Dr Stone said MAF's approach to risk management of the outbreak has been to implement containment and decontamination on the three properties. This will involve destruction of birds, disposal of litter, and cleaning and disinfection of cages and surrounds.
"Pox viruses can survive for long periods in contaminated environments. It is also possible that infected birds may not necessarily exhibit any symptoms. There is no test that can satisfactorily determine the health status of the birds on the properties, so the difficult decision has been taken to destroy the birds," he said.

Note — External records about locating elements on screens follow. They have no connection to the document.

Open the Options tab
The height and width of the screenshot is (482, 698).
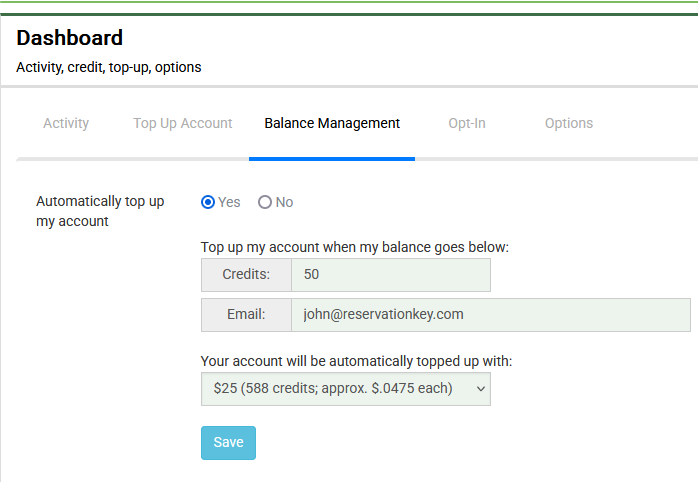tap(569, 123)

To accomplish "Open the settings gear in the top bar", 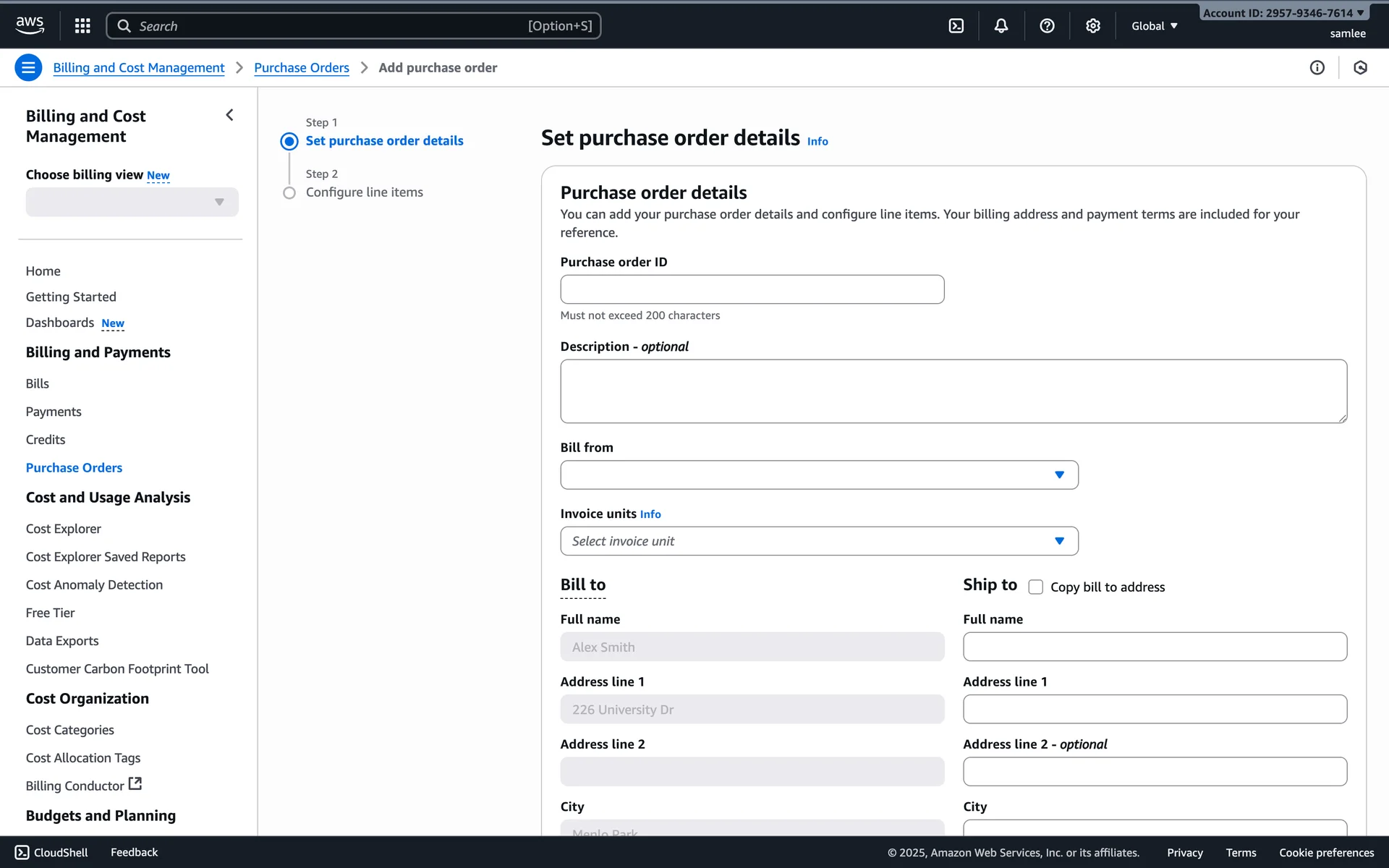I will coord(1092,26).
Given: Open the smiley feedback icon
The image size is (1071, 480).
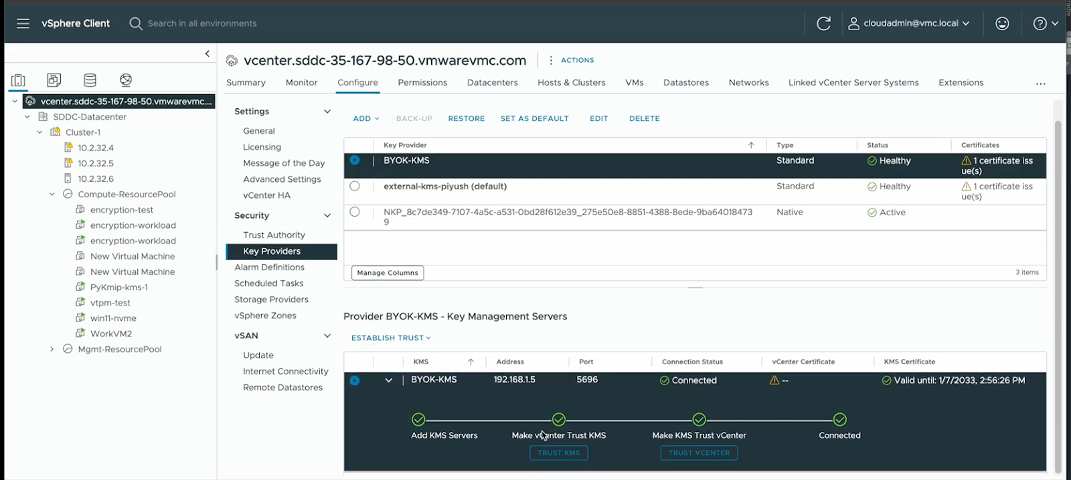Looking at the screenshot, I should point(1002,23).
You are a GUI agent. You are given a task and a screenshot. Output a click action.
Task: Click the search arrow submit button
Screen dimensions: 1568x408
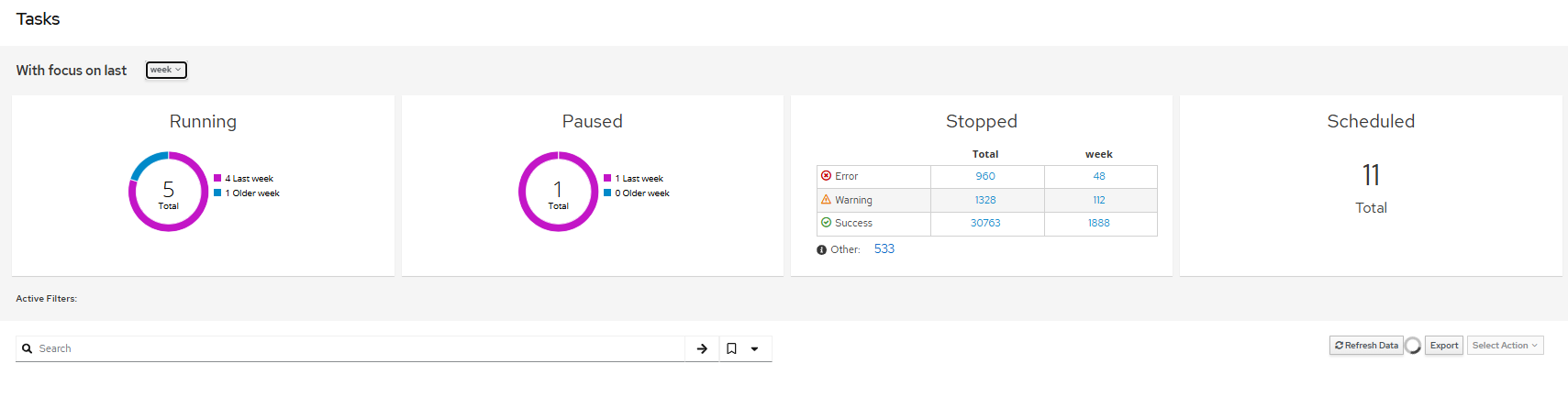point(702,348)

Geoff Hicks, Chief Technical Officer for the Department of Conservation (DOC) supports this action.
"Psittacine pox virus could have dire consequences for New Zealand's native parrot species. The Kakapo is already under threat and the impact on the Kaka, Kea and Kakariki could also be severe. Any risk to these indigenous species from the pox virus is unacceptable and we support MAF's response in every way," he said.
Psittacine pox can either be spread by contact between captive birds and wild birds, biting insects or direct contact within populations of introduced wild parrots. Infection can also be spread within caged bird populations, through bird sales and shows, humans contact, and infected equipment.
Symptoms vary between a wet and dry form of the disease. Dry symptoms include nodules on the unfeathered parts of the skin, the ceres, around the eyes and feet. The nodules form blisters that erupt to scabby erosions. Secondary infections may delay eventual healing, but mortality in this form is low.
The wet form causes lesions on the mucous membranes of the mouth, eyes, and throat. White plaques will be seen on affected surfaces, with fluid effusions. The disease may become systemic, with internal lesions in the throat, gastro-intestinal tract, lungs and air sacs causing birds to be very ill and depressed.
Anybody who suspects their birds may have become infected with Psittacine pox should contact a veterinarian or MAF's Exotic Disease Hotline (0800-809-966). Depending on the description of clinical signs, samples to confirm diagnosis may be arranged.
MAF has developed a Psittacine pox information sheet which has been circulated through DOC, Regional Councils and conservation and aviculture associations.